Experimenting at hack days
I wanted to specifically ask about the in-house hack days, which you’ve done a couple of now?
There was one big one. There have been a lot of internal brainstorming sessions. The crazy thing about the hack days that we’ve participated in is that they’ve led to very real things. I’ve been to so many hackathons where you leave thinking, “Wow, that was cool, that was neat,” and then, you never hear about any of that again. And, in some ways, that’s not a problem. I learned so much and made so many contacts at other hack days. Six months later, I use that thing I learned or remember I met someone who does something we want to do. They’re beneficial.
But I have been really surprised at how hack day to product has happened. The cicada project is a great example of that. It ended up kind of a crazy success. But it’s not the only one.
That came out of a hackathon and we used it right away. I’m a big fan of that.
One final thing—if you had one piece of advice for someone starting one of these teams or starting as a team of one, what would it be?
Make stuff. Really. Matt Waite has said for years, “Show don’t tell. Just do it.” And I think that’s true for coding. I think it’s true for learning to code. Just make it. Think of what you want to make and make it. The process of figuring out how to do it is how you learn. Read what other people have written, Google it, Stack Overflow, whatever it takes.
It doesn’t even have to be stuff that you actually are going to put on your company’s website, but put it online. Show it to your friends. Show it to your mom. Do something. Make something that you can share.
The trick that we did—it wasn’t a trick, but it was helpful—is that I figured out a way to share what I made. We iFramed it into a web article. The whole hurdle of having to know how your CMS works or messing with any of the code or taking down your company’s site, you don’t have to get into any of that. An iFrame is just a window that’s serving up another page. The worst thing that can happen in is that that window is blank. That’s embarrassing, but at least it’s not taking down the entire site. The other benefit of it is that all of the advertising, the tracking, the load balancing—everything that your brilliant digital or IT department has worked out so that stuff works and makes money and can be tracked—applies, because it’s all there and you’ve just iFramed into an existing thing.
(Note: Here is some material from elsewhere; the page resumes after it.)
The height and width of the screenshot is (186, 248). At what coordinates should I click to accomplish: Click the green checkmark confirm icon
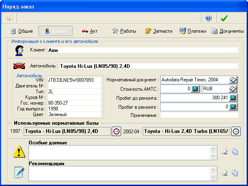[224, 18]
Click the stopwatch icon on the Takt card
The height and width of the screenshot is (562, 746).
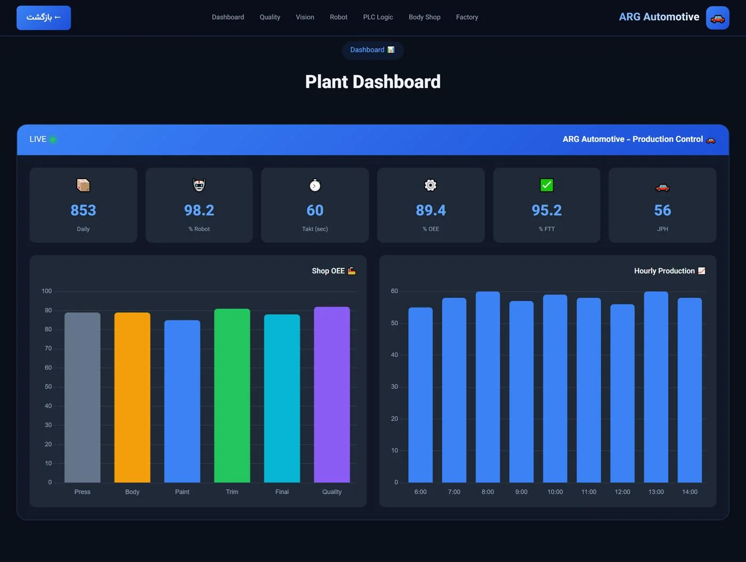click(315, 185)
That turned out to be really beneficial because no one was nervous about me taking down the site. The worst thing that could happen was my thing wasn’t working, it would look bad, and I would have to fix it. But that was small potatoes compared to what else was possible. The upside was that when it did work well, it was very much there.
Then the last thing I would say is put tracking code on what you make, so you can measure your success. We put Google and ChartBeat tracking code into every project. And when it gets embedded, we can know how many people see it even on other sites.
We have a tradition of allowing anybody to embed projects, if the data we have is licensed in a way that we can share it—which 99 percent of the time it is—we can actually see how much traffic a thing is getting even if it’s on Yahoo! or Salon.
Those are the two: make stuff and put your own tracking code on it. If it’s good enough for publication, iFrame it in. Everything grew from there.